The blonde was pretending to read the two-week-old People left on the coffee table. One of the primary skip tracers at Rader Consulting, Jennifer sniffed, snuffled, and clawed to find missing deadbeats and debtors. Men saw the hair, the boobs, the blouse that framed those boobs, and they never took her serious enough to keep their traps—or their flies—closed.

Gray asked, “Why are you sitting down here?”

Jennifer bit her bottom lip. “There’s a new tech titan on the third floor. Tall, Slavic hotness in a Hugo Boss suit. He needs to know that I exist.” A gossip, a ditz, a flirt—thrice-married (and still married) Jennifer could be all that and worse.

The “worse” now walked beside Gray to the elevator bank. “Where’d you go?” she asked.

“Pharmacy.”

“No offense, but I don’t know why we celebrate one hundred percent linen.”

“You lost me.” Gray pressed the Up button.
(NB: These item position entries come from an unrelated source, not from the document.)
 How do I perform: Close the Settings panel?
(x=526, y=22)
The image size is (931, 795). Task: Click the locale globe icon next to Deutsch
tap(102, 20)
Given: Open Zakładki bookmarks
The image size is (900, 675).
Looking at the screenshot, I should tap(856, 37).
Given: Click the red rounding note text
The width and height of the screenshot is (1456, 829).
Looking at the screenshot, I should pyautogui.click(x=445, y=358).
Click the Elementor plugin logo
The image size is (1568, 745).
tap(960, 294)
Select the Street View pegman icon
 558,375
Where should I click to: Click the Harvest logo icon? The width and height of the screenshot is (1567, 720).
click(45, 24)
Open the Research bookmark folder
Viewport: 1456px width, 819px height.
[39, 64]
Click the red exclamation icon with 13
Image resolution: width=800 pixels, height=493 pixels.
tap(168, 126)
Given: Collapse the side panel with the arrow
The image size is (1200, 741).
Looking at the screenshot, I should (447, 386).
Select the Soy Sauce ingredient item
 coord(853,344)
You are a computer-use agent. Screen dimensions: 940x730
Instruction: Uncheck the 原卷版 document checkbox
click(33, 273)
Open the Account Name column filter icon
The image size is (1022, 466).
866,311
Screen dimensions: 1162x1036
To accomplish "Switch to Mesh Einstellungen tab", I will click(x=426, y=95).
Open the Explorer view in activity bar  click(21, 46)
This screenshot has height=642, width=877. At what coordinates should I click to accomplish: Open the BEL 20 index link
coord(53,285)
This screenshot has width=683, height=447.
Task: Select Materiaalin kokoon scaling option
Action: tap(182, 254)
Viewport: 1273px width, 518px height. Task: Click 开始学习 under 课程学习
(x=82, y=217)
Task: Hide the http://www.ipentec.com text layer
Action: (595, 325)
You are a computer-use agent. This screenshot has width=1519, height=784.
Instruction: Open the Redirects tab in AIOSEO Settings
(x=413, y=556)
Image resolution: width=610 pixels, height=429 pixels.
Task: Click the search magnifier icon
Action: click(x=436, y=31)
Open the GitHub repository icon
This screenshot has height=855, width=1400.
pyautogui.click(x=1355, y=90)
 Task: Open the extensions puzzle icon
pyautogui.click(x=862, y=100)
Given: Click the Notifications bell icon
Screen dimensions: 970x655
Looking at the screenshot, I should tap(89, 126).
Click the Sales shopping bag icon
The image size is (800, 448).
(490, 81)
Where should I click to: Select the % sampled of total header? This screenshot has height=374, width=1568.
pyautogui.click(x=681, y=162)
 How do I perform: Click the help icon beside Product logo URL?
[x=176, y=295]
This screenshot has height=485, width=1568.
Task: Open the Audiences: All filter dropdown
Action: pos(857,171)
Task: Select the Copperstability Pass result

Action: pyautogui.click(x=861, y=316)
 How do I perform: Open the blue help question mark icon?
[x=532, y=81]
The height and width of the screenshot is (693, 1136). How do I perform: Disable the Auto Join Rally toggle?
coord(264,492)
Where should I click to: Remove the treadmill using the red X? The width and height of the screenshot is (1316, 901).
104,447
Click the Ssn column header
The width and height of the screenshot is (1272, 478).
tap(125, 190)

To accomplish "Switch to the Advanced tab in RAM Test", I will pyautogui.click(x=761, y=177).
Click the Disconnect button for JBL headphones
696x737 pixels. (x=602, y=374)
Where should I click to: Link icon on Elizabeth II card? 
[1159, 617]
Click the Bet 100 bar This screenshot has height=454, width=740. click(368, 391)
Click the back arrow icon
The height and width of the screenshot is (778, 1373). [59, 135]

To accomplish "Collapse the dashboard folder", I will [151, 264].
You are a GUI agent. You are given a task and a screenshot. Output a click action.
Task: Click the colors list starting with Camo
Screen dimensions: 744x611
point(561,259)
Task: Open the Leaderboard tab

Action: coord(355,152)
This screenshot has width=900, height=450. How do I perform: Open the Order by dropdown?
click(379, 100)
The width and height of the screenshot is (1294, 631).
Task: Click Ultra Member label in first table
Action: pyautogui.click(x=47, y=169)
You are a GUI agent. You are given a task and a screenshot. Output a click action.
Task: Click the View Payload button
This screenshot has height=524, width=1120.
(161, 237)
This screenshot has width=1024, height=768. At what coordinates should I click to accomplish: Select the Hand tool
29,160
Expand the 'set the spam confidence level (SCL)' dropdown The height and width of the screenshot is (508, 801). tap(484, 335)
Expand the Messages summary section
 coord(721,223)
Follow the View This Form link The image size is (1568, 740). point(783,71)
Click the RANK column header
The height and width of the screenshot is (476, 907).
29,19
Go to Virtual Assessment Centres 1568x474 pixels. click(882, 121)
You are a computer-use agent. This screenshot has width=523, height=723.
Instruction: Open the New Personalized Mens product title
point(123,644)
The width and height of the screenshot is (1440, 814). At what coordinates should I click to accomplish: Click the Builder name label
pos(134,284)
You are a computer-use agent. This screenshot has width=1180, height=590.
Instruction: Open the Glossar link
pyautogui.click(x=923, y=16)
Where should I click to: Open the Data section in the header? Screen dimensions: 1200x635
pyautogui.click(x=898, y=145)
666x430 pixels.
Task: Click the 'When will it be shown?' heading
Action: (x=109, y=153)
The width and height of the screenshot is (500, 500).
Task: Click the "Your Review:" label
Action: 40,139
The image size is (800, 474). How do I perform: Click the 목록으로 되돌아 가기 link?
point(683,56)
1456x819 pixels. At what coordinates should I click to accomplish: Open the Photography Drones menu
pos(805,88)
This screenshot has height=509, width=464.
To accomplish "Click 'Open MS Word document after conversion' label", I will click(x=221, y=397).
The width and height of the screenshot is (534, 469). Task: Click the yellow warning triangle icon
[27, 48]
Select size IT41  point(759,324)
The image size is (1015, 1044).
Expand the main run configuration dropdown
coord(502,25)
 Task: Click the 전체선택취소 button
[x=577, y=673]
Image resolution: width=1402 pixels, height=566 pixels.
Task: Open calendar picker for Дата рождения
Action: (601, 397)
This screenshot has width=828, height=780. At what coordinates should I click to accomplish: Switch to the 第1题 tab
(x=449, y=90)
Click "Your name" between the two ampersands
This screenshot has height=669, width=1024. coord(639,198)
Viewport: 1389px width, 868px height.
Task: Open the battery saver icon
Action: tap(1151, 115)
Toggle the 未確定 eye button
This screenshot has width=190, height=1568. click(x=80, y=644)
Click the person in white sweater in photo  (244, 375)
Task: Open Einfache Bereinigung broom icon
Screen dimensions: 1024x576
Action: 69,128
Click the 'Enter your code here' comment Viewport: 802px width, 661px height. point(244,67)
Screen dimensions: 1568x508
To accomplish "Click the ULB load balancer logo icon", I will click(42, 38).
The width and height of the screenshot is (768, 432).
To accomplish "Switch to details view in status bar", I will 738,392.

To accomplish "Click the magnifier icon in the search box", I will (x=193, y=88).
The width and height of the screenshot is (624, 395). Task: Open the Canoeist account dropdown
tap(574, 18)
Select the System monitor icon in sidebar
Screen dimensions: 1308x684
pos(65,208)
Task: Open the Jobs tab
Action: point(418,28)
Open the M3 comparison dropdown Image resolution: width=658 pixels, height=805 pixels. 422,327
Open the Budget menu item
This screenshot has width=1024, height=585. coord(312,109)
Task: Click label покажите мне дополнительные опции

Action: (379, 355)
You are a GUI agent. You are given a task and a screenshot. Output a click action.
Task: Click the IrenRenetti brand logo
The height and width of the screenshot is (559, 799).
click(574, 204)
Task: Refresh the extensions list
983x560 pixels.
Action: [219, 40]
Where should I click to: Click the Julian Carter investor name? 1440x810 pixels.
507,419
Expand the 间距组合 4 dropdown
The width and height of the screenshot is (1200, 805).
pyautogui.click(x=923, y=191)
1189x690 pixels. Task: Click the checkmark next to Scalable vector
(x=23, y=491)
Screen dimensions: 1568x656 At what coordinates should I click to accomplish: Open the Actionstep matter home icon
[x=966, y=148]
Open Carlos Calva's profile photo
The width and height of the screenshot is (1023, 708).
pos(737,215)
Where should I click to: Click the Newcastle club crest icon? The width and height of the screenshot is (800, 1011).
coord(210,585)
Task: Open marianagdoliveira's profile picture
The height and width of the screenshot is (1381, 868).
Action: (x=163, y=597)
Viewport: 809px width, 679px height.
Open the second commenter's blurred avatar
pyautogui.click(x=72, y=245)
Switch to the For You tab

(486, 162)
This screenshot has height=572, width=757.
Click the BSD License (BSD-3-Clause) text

“Your pants, honey.” Jennifer tsked Gray’s wrinkled white linen slacks, then batted her baby blue eyes. “What’s that dog with all the wrinkles in its face?”

“A Shar-Pei?”

Jennifer clapped. “That’s it! Wrinkles everywhere, like your slacks. They’re cute, though. The dogs, I mean.” Jennifer and her perfect blonde bob and her perfect high breasts bursting from her floral print Chico’s dress. So efficient, Jennifer Bellman. So eager to climb and so eager to please.

Not really. Jennifer Bellman was a fifty-year-old rottweiler in cocker spaniel cosplay.

The two women entered the elevator together. Gray’s eyes burned—Jennifer wore enough perfume to scent a small country. At the end of the day, Gray always smelled like marshmallow and vanilla.

“Oh,” Jennifer said. “Nick’s been drifting through the building looking for you.”

“He texted—he just gave me my first real case.”

Jennifer clapped. “No more looking for lost Chihuahuas! Cheating husband?”

“Missing girlfriend.”

The elevator doors opened to the second floor.

“You’re gonna need help,” Jennifer said. “I’ll be right there to guide you. My first bit of advice: when all else fails, cry. Tears make people feel sorry for you, and they’ll tell you anything you need to know just to shut you up.”

White-haired Zadie Mendelbaum stood at the breakfast bar clutching a soft pack of Camels and a bottle of Dr Pepper. A career of squinting at records had frozen her face into a mask of narrowed eyes and an upturned nose. She also had a pack-a-day habit and exquisite hobbit-size hands. She’d worked at Rader Consulting since its establishment, seven years before, and was always proud to boast that she was “employee number one.”

The old woman reminded Gray of one of her foster mothers. Naomi Applewhite also had a Dr Pepper addiction, but she smoked hard-pack Newports while sucking peppermints. Gray had stayed with Mom Naomi for seven months. Two weeks before starting eighth grade, Gray had been snatched out of that depressing Oakland apartment by Child Protective Services and placed into a girls’ home. No explanation given. Whenever Gray smelled smoky mint or cloves-black licorice almonds, she thought of Naomi Applewhite. Which, now that she worked with Zadie, was all the time.